* **Required action**: Please keep pictures out and return the lines below exactly, from the one holding "Viewport: 1280px width, 720px height." through the last, both included.

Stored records
————

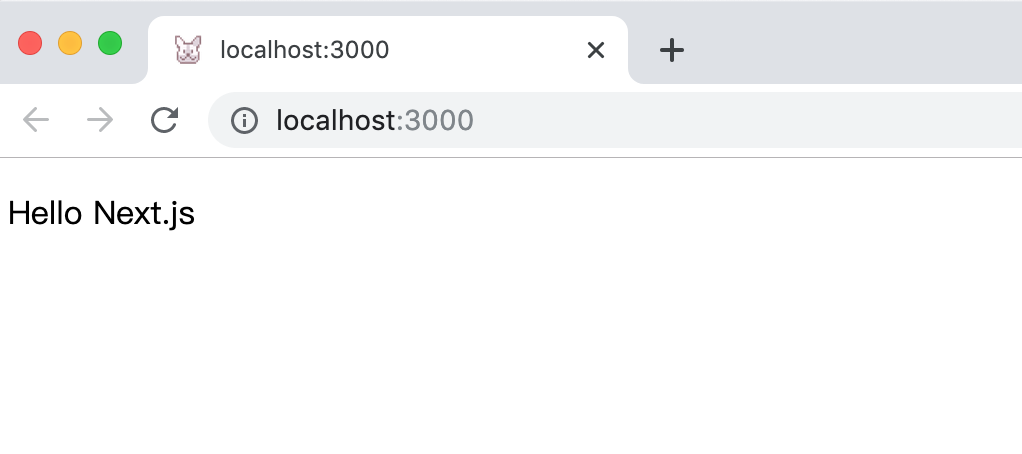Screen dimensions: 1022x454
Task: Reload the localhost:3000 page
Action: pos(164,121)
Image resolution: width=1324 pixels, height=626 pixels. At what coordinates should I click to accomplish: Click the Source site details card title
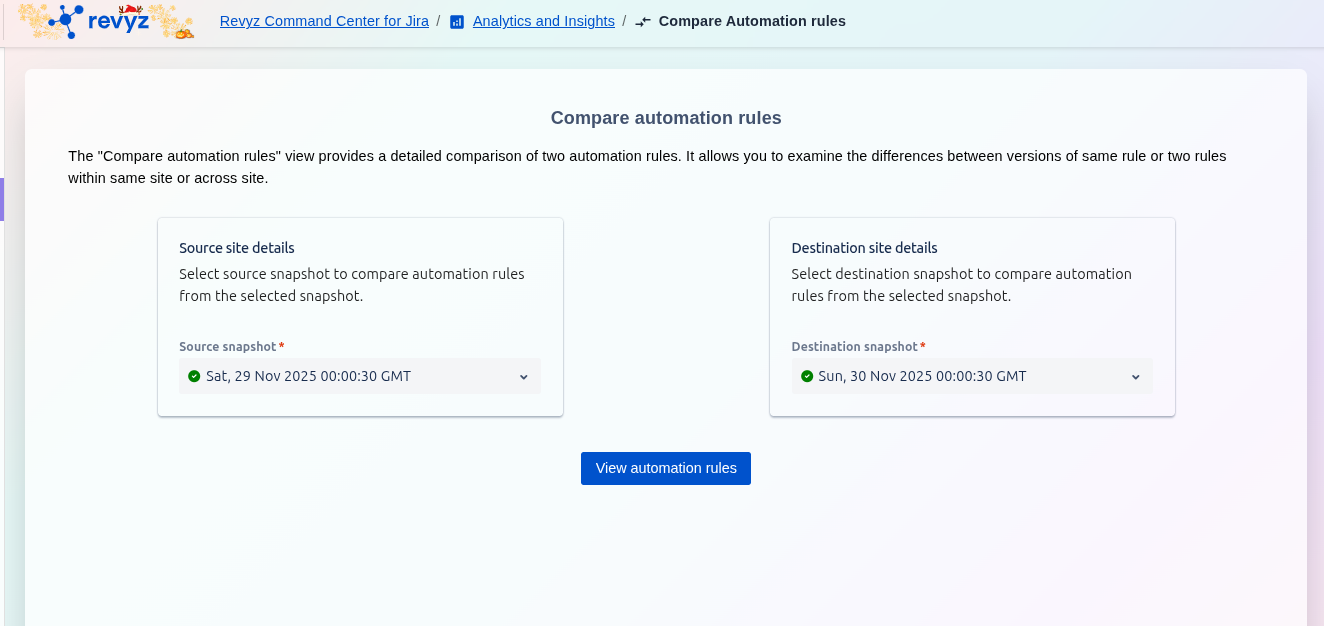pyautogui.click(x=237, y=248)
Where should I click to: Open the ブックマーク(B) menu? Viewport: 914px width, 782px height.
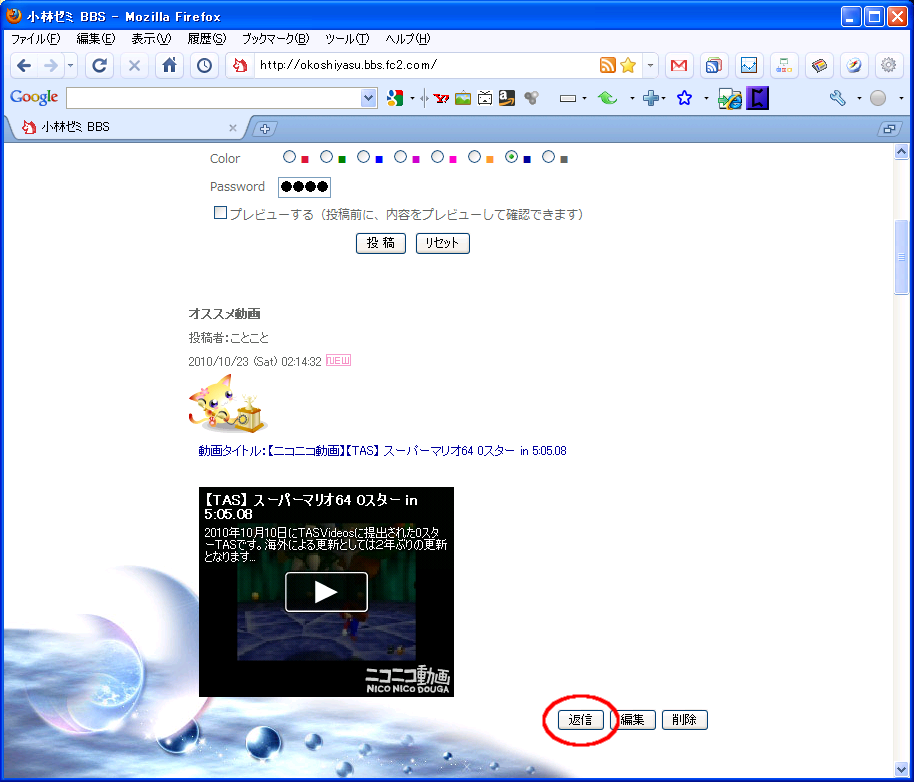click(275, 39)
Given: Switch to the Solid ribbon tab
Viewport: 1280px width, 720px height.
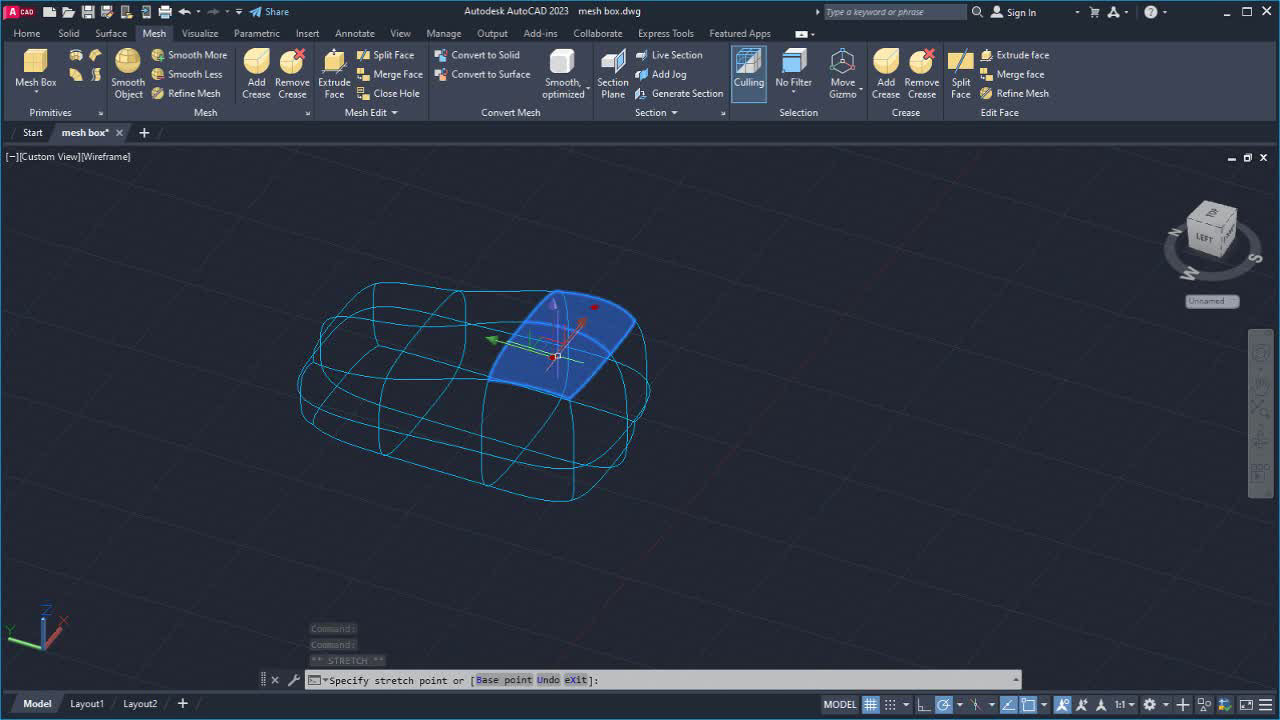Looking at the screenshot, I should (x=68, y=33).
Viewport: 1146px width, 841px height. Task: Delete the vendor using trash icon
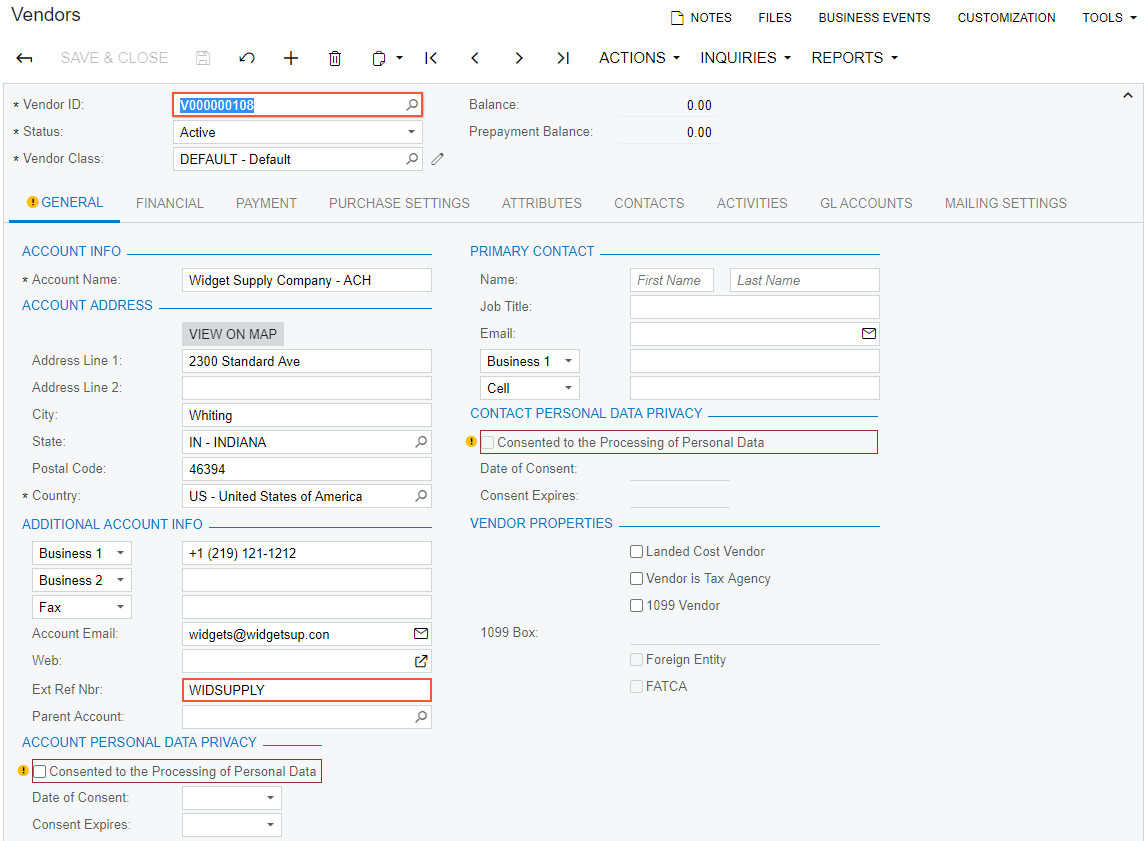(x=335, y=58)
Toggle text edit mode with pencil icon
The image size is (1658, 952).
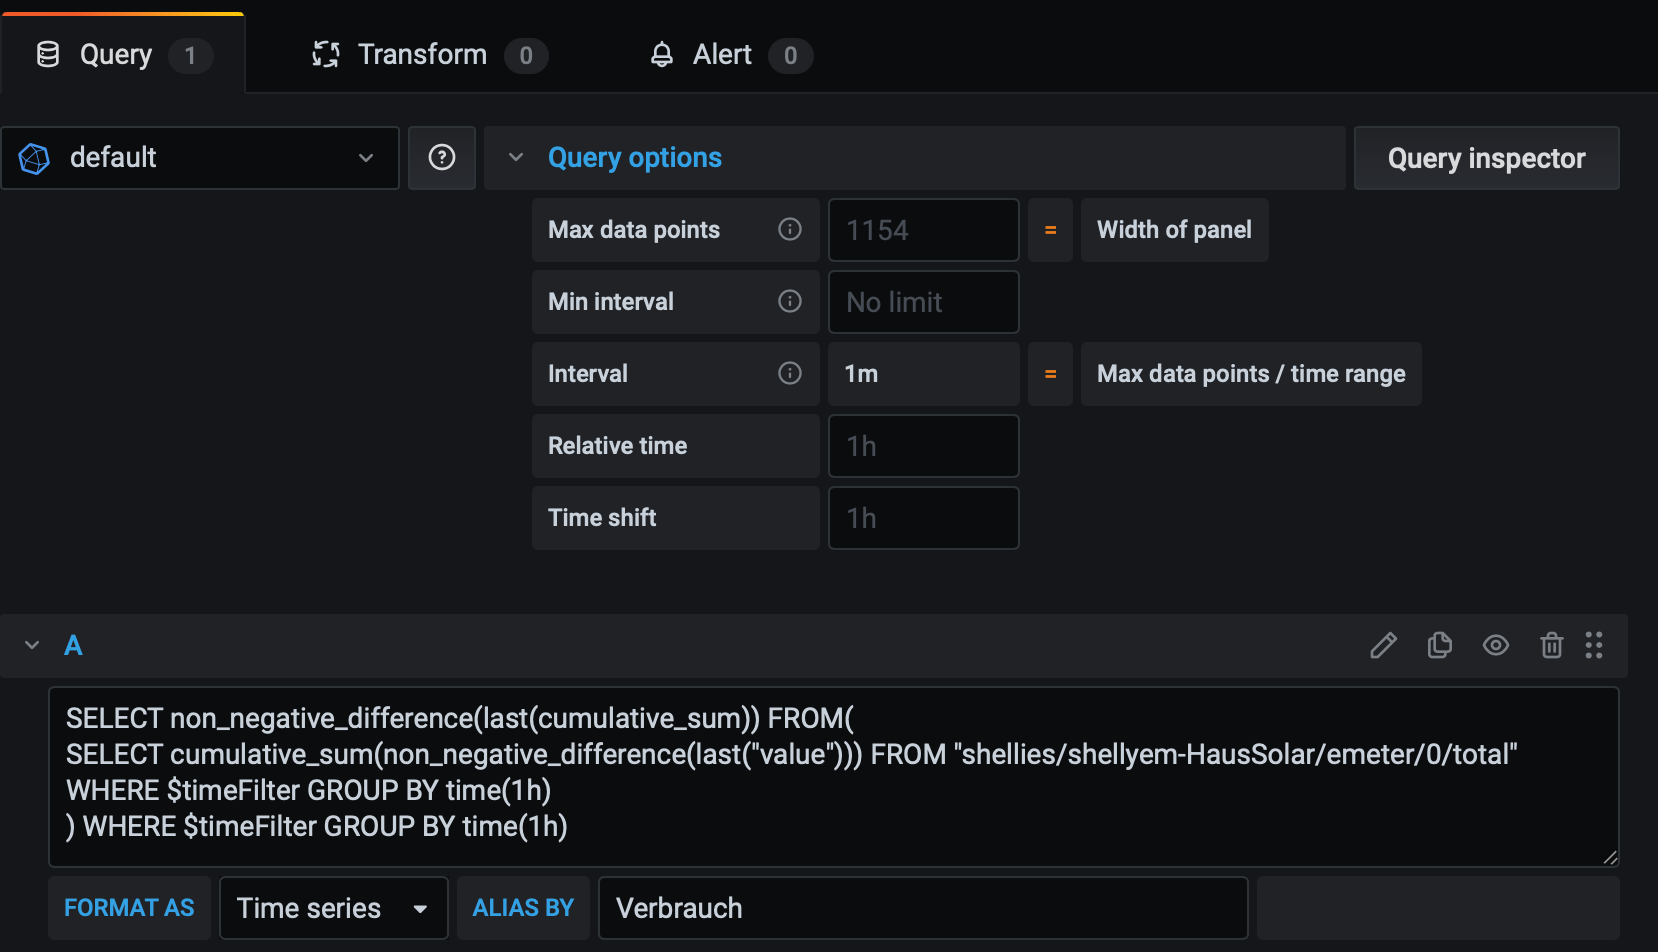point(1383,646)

————

* **Problem solution**:
Viewport: 1280px width, 720px height.
Looking at the screenshot, I should (x=68, y=33).
Viewport: 1146px width, 841px height. Task: Delete the vendor using trash icon
(x=335, y=58)
Toggle text edit mode with pencil icon
The image size is (1658, 952).
point(1383,646)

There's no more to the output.